Traditional IRA Rules
There are two kinds of contributions that can be made to a traditional IRA, depending on your circumstances: deductible and non-deductible.
If your IRA includes deductible contributions, these will be taxed when you withdraw them. Likewise, the interest you earn in your IRA will be taxed on withdrawal.
If you make these withdrawals before you are 59½, you will also owe a 10% early withdrawal penalty, unless you meet an exception.
The exceptions to the 10% early withdrawal penalty are:
- You need the money to pay for significant, unreimbursed qualifying medical expenses (for details see IRS Publication 590)
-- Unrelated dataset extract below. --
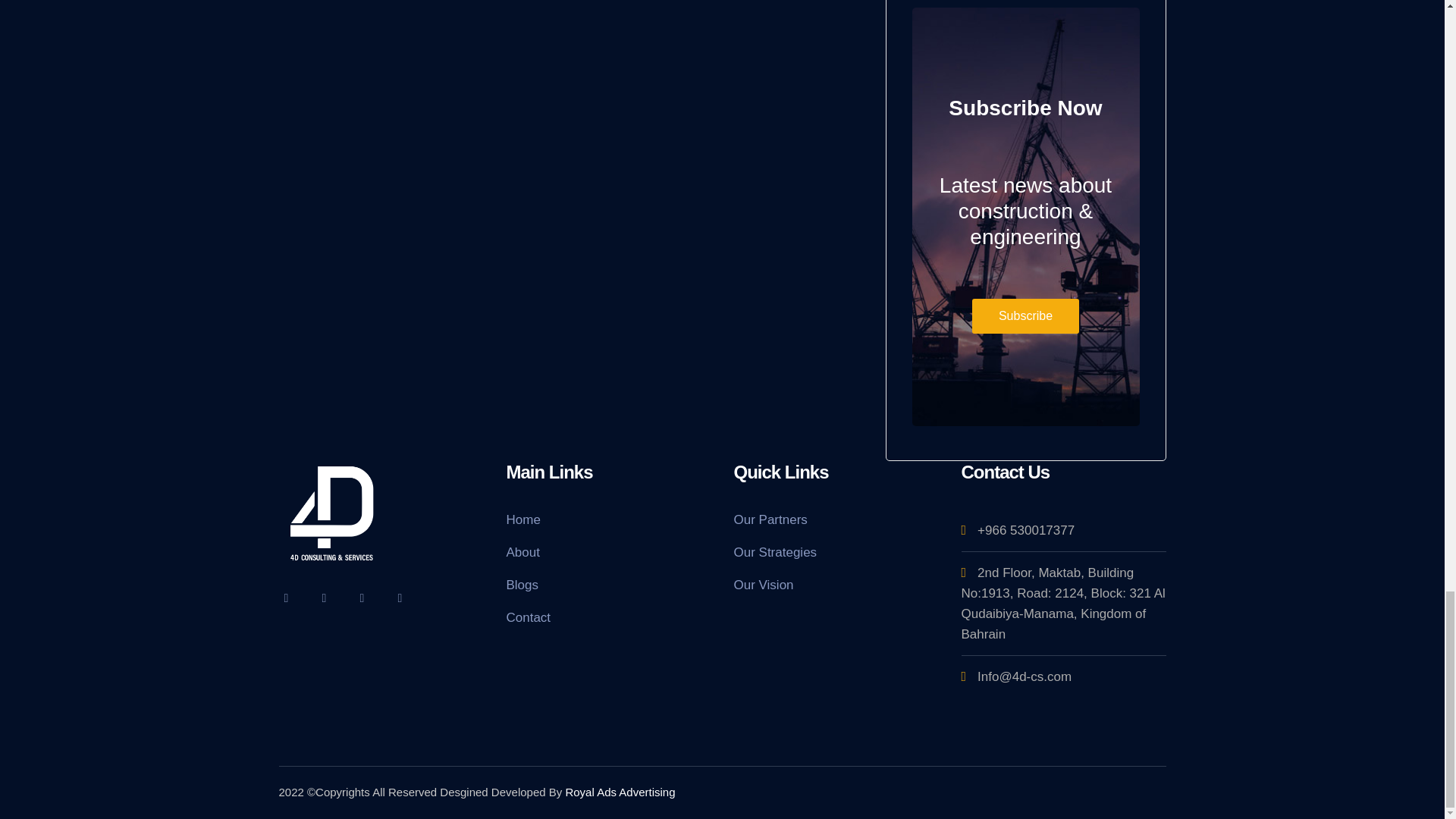
facebook-f (324, 596)
twitter (286, 596)
linkedin-in (362, 596)
instagram (400, 596)
Given the description of an element on the screen output the (x, y) to click on. 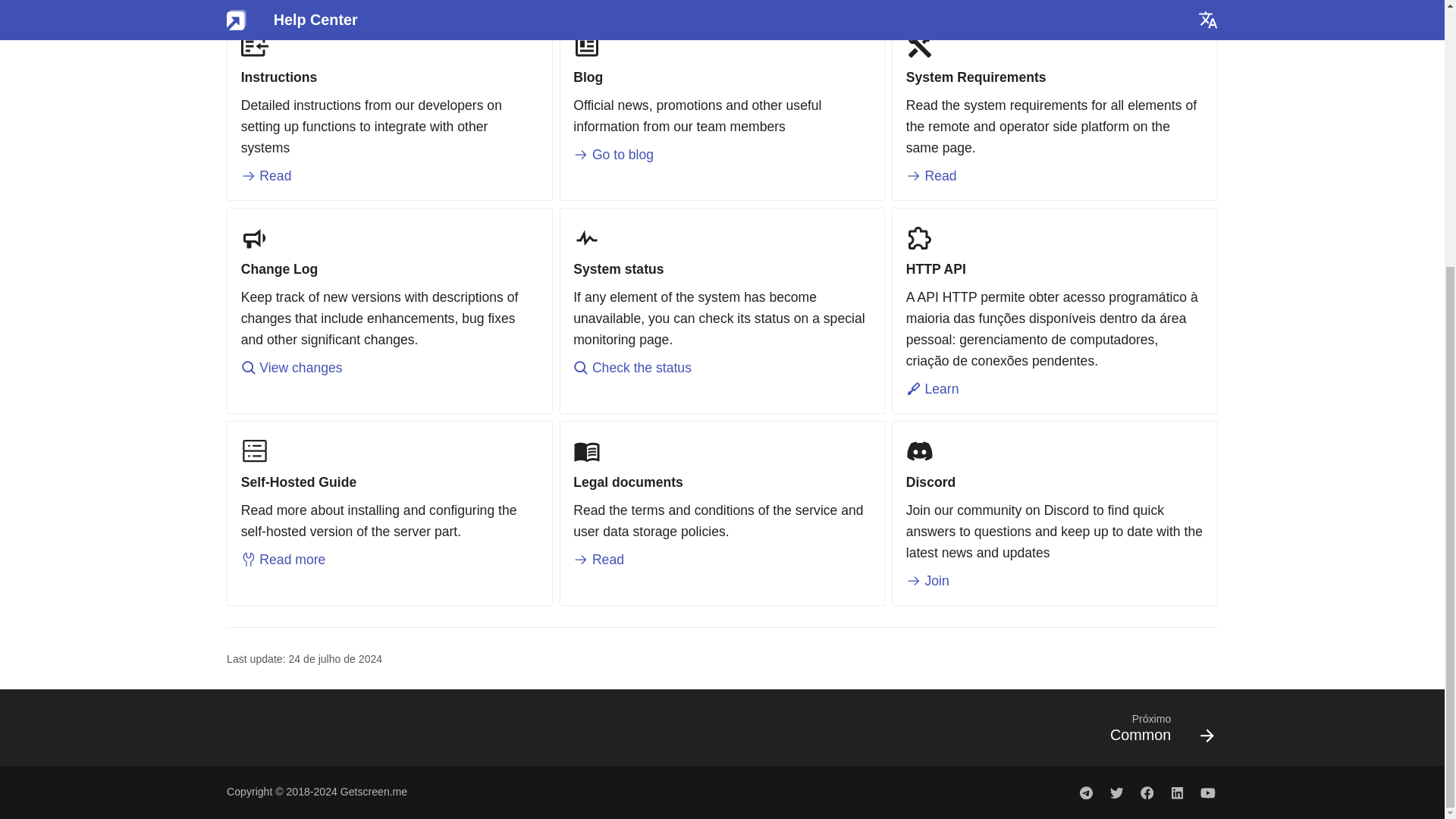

- You need the money to pay for medical insurance premiums after losing your job
- You become disabled
- You die, and your beneficiary takes a distribution
- You take the payments as an annuity, that is, a series of substantially equal payments over your lifetime or your life expectancy
- You use the money to pay for qualified higher education expenses
- You use the money to pay certain qualified first-time homebuyer amounts
- You roll the money over into another IRA within 60 days
If your traditional IRA includes nondeductible contributions, you will not have to pay tax or a penalty on that portion when you withdraw it, even if you are younger than 59½.
There are strict ordering rules for withdrawing money from traditional IRAs. Withdrawals are made up of a combination of contributions and earnings, so you can't decide to withdraw only some of your nondeductible contributions, to avoid tax.